Design, inspiration & ingenuity

The thought of designing and building your own ultimate luxury home is likely to generate one of two reactions - an exhilarating sense of creative freedom or an overwhelming feeling of dread followed by a desperate call for help.

Either way, having experienced professionals work with you from start to finish makes a significant difference in not only realizing your dream, but also negotiating the potential minefields.

The statement may seem absurdly obvious, but every home - no matter how modest or majestic - began as an idea. It is, of course highly likely for the end result to be a million miles from that original concept, but we all need a starting point. As a designer specializing primarily in customized residential homes, Marque Thompson is equally happy - whether that first inspiration comes from the client or from his own creative resources.

"I have no particular agenda to design a home in a specific way," Marque explains. "In fact, even if someone comes to me with no clue as to where to start, things generally evolve very quickly and these individuals are often far more creative than they give themselves credit for."

Marque, the principal of West Vancouver home design company Design Marque, has a bachelor degree in Architecture and a diploma in Civil and Structural Engineering - all from the UK. His passion for design however, is in the fluidity and dynamism of the process. In his role as designer, Marque has the capacity to accomplish all the architectural requirements, without some of the obligatory restrictions. Marque contends that one of the main advantages of using a design firm is their flexibility and adaptability in meeting a client's needs.

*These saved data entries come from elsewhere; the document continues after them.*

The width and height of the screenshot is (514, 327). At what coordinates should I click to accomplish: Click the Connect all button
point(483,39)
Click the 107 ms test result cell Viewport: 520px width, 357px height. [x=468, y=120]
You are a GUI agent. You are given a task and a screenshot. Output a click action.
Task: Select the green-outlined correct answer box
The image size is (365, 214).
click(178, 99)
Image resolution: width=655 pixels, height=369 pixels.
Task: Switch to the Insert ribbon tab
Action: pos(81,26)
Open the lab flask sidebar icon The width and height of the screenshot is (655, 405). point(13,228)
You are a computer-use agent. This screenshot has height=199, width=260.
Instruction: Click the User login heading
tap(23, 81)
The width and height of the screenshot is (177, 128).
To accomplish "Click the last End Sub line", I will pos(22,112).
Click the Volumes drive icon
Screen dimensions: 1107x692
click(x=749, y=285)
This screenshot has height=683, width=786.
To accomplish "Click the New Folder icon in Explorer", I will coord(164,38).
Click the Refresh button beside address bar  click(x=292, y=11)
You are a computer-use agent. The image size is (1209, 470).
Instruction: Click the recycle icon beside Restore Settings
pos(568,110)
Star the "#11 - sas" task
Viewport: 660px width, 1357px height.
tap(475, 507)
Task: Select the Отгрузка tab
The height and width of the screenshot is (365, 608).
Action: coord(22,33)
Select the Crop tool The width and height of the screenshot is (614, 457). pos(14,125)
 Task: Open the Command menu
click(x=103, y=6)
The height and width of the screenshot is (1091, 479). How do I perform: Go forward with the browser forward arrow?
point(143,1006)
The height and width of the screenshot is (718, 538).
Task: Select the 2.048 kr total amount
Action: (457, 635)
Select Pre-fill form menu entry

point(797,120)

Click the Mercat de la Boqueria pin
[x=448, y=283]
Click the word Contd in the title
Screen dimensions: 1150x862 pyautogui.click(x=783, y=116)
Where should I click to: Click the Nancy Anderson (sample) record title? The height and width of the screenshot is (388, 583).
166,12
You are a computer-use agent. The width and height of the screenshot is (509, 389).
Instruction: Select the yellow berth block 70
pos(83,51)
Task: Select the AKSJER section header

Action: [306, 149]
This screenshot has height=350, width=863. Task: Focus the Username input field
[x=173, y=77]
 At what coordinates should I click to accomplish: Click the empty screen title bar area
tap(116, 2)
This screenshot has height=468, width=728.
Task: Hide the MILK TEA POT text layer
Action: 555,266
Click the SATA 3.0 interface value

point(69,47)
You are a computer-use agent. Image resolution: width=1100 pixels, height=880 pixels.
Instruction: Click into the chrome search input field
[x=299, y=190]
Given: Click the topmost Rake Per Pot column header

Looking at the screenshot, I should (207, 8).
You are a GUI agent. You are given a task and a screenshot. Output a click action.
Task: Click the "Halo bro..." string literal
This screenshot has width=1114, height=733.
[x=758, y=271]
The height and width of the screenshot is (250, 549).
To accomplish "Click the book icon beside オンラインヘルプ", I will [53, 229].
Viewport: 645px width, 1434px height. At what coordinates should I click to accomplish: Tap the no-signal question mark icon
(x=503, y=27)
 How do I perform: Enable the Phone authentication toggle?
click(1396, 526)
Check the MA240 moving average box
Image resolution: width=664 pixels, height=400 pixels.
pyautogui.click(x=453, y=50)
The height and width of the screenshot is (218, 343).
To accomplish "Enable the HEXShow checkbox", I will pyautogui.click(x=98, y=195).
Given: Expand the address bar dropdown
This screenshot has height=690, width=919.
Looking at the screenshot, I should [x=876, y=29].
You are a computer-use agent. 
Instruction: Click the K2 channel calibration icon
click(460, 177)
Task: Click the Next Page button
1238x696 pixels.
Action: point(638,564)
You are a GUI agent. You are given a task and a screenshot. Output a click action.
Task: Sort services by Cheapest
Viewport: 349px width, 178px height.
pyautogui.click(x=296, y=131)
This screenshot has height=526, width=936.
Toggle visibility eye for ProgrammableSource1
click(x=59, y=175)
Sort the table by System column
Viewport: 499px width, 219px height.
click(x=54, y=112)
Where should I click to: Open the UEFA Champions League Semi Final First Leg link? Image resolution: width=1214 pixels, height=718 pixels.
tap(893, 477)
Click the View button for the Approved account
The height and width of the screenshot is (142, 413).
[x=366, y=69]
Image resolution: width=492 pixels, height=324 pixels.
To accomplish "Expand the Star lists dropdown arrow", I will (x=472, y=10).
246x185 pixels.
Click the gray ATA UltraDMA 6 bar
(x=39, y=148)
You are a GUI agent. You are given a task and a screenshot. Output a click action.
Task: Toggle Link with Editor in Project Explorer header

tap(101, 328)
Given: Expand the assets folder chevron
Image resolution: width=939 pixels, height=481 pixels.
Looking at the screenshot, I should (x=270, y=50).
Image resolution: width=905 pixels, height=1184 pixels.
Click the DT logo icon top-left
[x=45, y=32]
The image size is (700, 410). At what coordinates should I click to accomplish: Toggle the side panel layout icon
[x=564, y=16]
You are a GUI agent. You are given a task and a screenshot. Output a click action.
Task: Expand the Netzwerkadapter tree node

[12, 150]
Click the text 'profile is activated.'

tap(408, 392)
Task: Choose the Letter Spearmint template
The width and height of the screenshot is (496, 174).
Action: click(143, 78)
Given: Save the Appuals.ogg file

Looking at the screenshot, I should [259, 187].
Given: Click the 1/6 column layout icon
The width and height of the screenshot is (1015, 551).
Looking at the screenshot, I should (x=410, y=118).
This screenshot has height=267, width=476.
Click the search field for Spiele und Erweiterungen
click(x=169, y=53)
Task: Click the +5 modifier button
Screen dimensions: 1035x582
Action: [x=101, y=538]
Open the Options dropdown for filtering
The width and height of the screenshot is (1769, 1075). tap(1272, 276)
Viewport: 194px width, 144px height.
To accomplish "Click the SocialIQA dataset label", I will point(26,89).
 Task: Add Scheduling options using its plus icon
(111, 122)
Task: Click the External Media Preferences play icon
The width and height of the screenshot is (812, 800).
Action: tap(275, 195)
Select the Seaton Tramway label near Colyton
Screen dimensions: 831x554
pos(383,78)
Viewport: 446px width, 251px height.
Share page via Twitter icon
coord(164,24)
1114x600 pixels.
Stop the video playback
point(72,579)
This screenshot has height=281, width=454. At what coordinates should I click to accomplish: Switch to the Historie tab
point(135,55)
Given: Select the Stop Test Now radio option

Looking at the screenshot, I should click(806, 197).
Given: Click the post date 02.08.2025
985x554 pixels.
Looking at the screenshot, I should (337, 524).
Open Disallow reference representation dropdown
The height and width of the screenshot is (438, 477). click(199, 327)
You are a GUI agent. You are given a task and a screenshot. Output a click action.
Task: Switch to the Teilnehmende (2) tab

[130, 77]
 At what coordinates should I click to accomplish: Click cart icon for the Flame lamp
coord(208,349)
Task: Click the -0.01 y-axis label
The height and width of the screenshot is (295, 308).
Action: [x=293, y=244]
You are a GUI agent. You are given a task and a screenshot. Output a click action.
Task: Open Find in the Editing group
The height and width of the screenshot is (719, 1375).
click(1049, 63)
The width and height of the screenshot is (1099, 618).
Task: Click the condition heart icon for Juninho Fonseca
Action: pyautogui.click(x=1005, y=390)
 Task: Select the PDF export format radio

"We prefer to sit with the client and start by simply putting pencil to paper," he says. "It's a very sketchy look and feel which removes the intimidation factor of being presented with formal architectural plans."

The beauty of these early sketches is that everyone feels comfortable getting involved, adding their suggestions and adapting the design - at this point it's less about what will or won't work and more to do with brainstorming and creating a strong sense that everyone is working on the same team.

The second stage of the process is to hone the original concepts and produce a well considered plan, taking into account the intangible elements such as lifestyle, convenience and personal interests as well as the more concrete factors - lot size, shape and topography as well as any restrictions or covenants.

As a home design professional with clients across Canada as well as England, Singapore, Hawaii and Costa Rica, Marque finds the beauty of the Sea to Sky corridor serves to enhance the design process.

"You might say one person's challenge is another's inspiration," he says with a wry smile. "I like to think a home design responds to the beauty of the surroundings, rather than being restricted by factors such as the steepness of embankments, physical remoteness or impending snow drifts."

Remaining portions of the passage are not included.